Yo seguía encaramado al remolque y trataba de levantar el maldito barril. Los demás trabajadores pasaban a mi lado silbando y conversando, mientras acarreaban sus barriles con la misma facilidad que si estuvieran vacíos. Muchas vueltas y sacudidas y meneos le di yo al mío, sin sospechar que en su interior podría sublevarse el líquido. En ésas reparó en mí uno de los mocetones de carga, orejas como ronchas de cecina y cara ancha, muy a propósito para lo que estaba a punto de acaecerle. Vino éste, con achaque de ayudarme, a exhibir su fortaleza y de paso escarnecerme a vista de cuantos por allí se hallaban. Refunfuñando ostensiblemente atenazó con sus manazas de dedos aporretados y violáceos el barril caído. ¿Apenarme por la desgracia que le espera? Eso faltaba, sentir compasión de un bruto que había equiparado mi fuerza con las ventosidades de un marica. Pues sucedió que apenas hubo enderezado el barril, como a consecuencia de tanto vaivén la cerveza se hubiese hinchado en su interior, saltó el tapón metálico impelido por un violentísimo chorro de espuma y le dio al mozo de lleno en la boca con que acababa de agraviarme. Tendido en el suelo del remolque, vomitaba sangre como un toro estoqueado. Con secreta complacencia yo lo veía sufrir y revolcarse en el charco espumoso, el buzo empapado de cerveza, su lengua salida a través de una grieta horripilante que le partía el labio en dos. Entre varios lo llevaron en volandas a la enfermería. La penita alegre que el pobre diablo me infundía se transformó en júbilo avieso cuando, al cabo de unos minutos, oí acercarse la sirena de la ambulancia y yo andaba lava que lava con cubo y fregona las tablas del remolque.

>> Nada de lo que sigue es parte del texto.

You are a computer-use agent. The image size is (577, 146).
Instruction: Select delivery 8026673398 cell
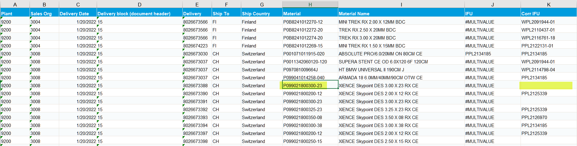point(197,141)
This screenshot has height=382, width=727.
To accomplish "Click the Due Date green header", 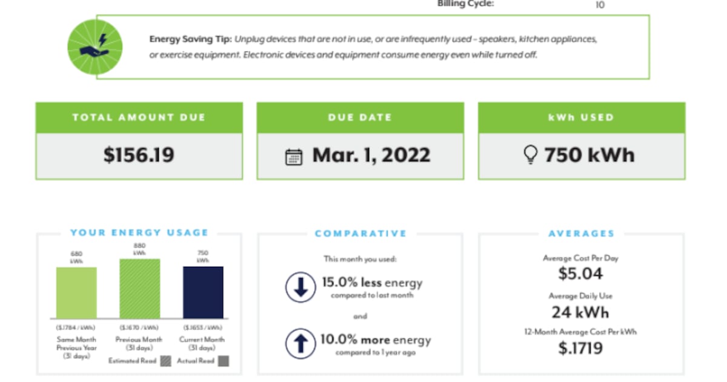I will tap(360, 118).
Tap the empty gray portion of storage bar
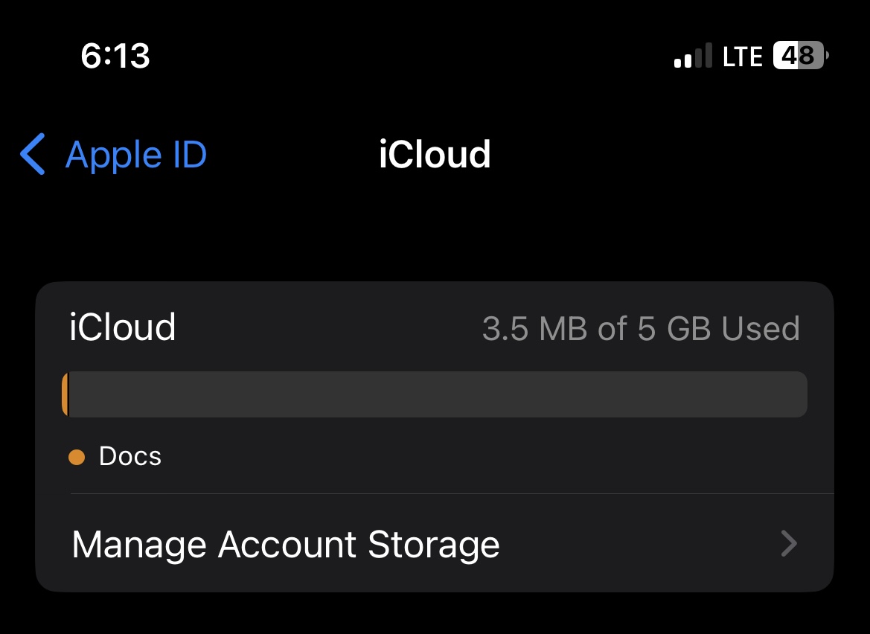 [438, 394]
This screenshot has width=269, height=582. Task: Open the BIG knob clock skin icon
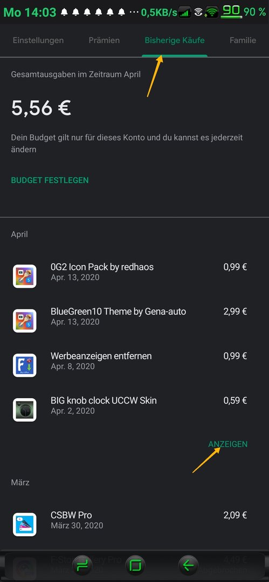pos(24,410)
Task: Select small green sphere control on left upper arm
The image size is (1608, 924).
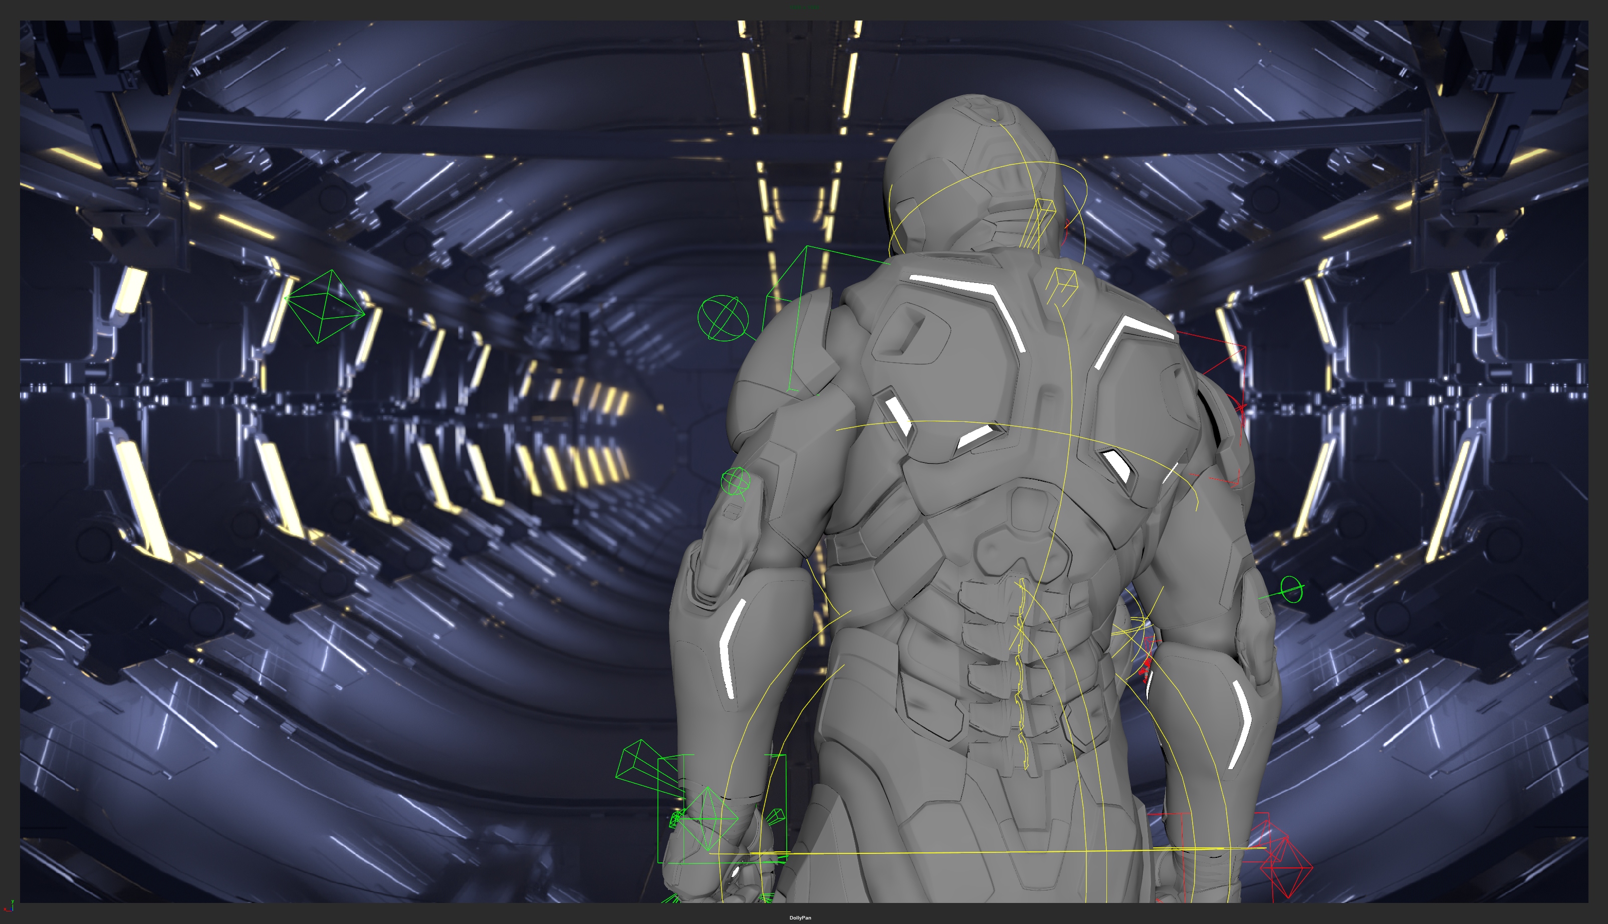Action: (x=736, y=480)
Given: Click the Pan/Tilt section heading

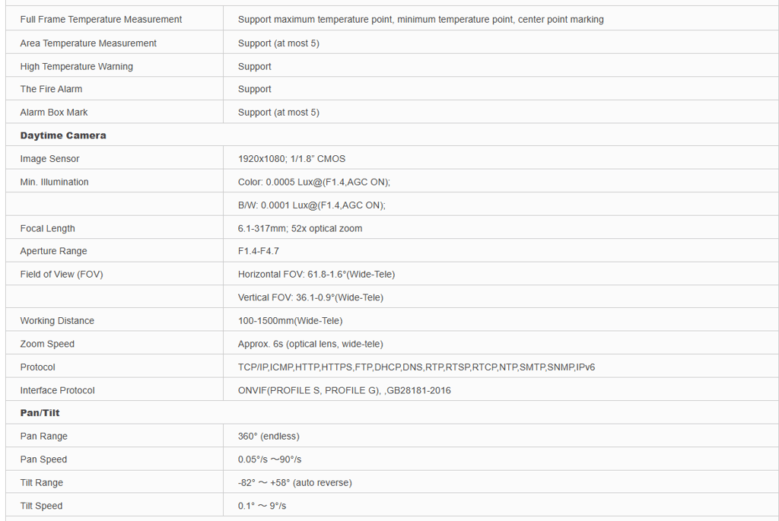Looking at the screenshot, I should pyautogui.click(x=40, y=413).
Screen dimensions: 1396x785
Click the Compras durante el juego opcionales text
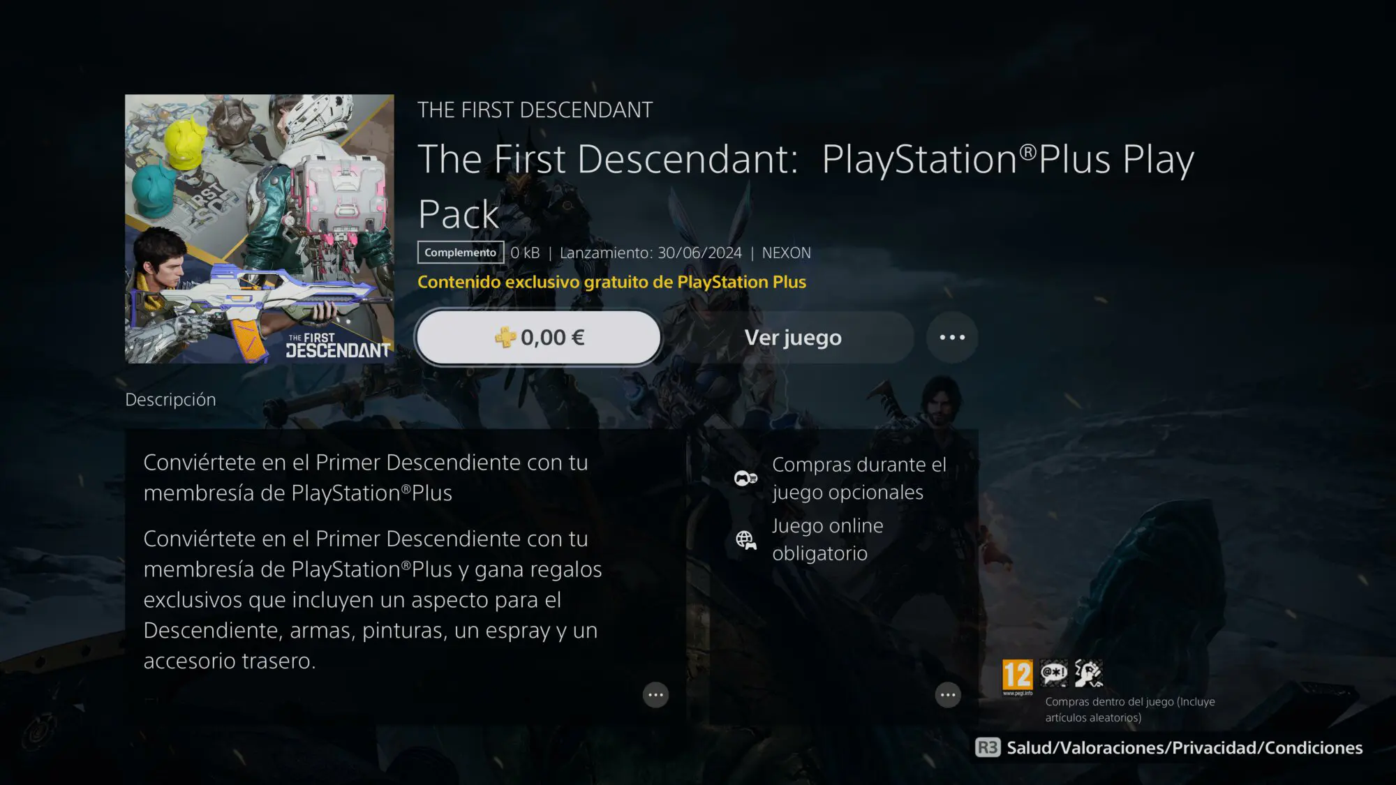[859, 478]
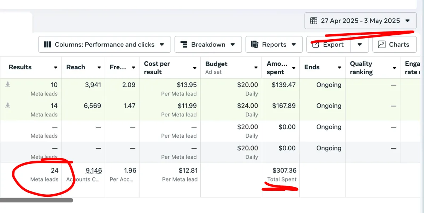Image resolution: width=424 pixels, height=213 pixels.
Task: Expand the Columns: Performance and clicks dropdown
Action: coord(162,45)
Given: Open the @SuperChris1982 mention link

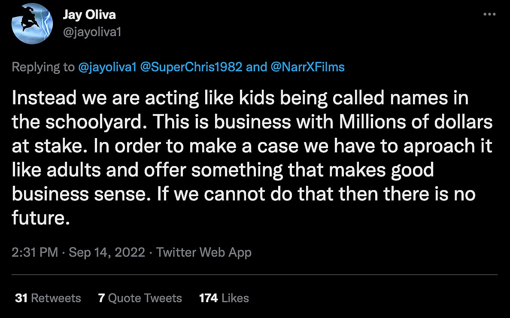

Cuatro semanas pasé entre aquellas paredes húmedas, agrietadas, renegridas; cuatro semanas con sus horas eternas, sus minutos interminables, sus instantes que parecían discurrir a propósito con lentitud para prolongar mi desventura y hacer desesperantemente ingratas las largas y tediosas jornadas de trabajo; cuatro semanas, en fin, apartado de mis amigos de La Placa, que ese mes se mostraron más emprendedores que nunca, como si hubieran decidido aprovechar mi ausencia para llevar a cabo el mayor número posible de acciones.

Contar las penalidades que pasé en la fábrica, ¿para qué? Fueron incontables y, sin embargo, ninguna de ellas enturbió tanto mis días como recibir noticia de las pandilladas, conciliábulos, ciscos, travesuras, farras y actividades de toda índole que La Placa estaba llevando a cabo sin mí. Mis vínculos con el grupo se redujeron durante esa época infortunada a las urgulinas de sábado o domingo, aparte alguna excepcional de atardecer entre semana, y a unas cuantas reuniones en casa del Pulcro, a las que llegaba rendido de cansancio luego de ocho horas de ajetreo en la cervecería, cuando adoptados los acuerdos, tomadas las resoluciones, a mis alegres compañeros no les quedaba mejor cosa por hacer que agravar mis penas relatándome lo bien que se lo pasaban, sus proezas recientes y sus proyectos de próxima realización; atormentarme mediante preguntas, alusiones y bromas no siempre veladas acerca de mi perra vida, y echar mano a las botellas de cerveza que yo sustraía de la fábrica en cantidades considerables, como vi que hacían muchos de los que en ella estaban empleados.

Por esa época empecé a volverme malo, ya voy a contar.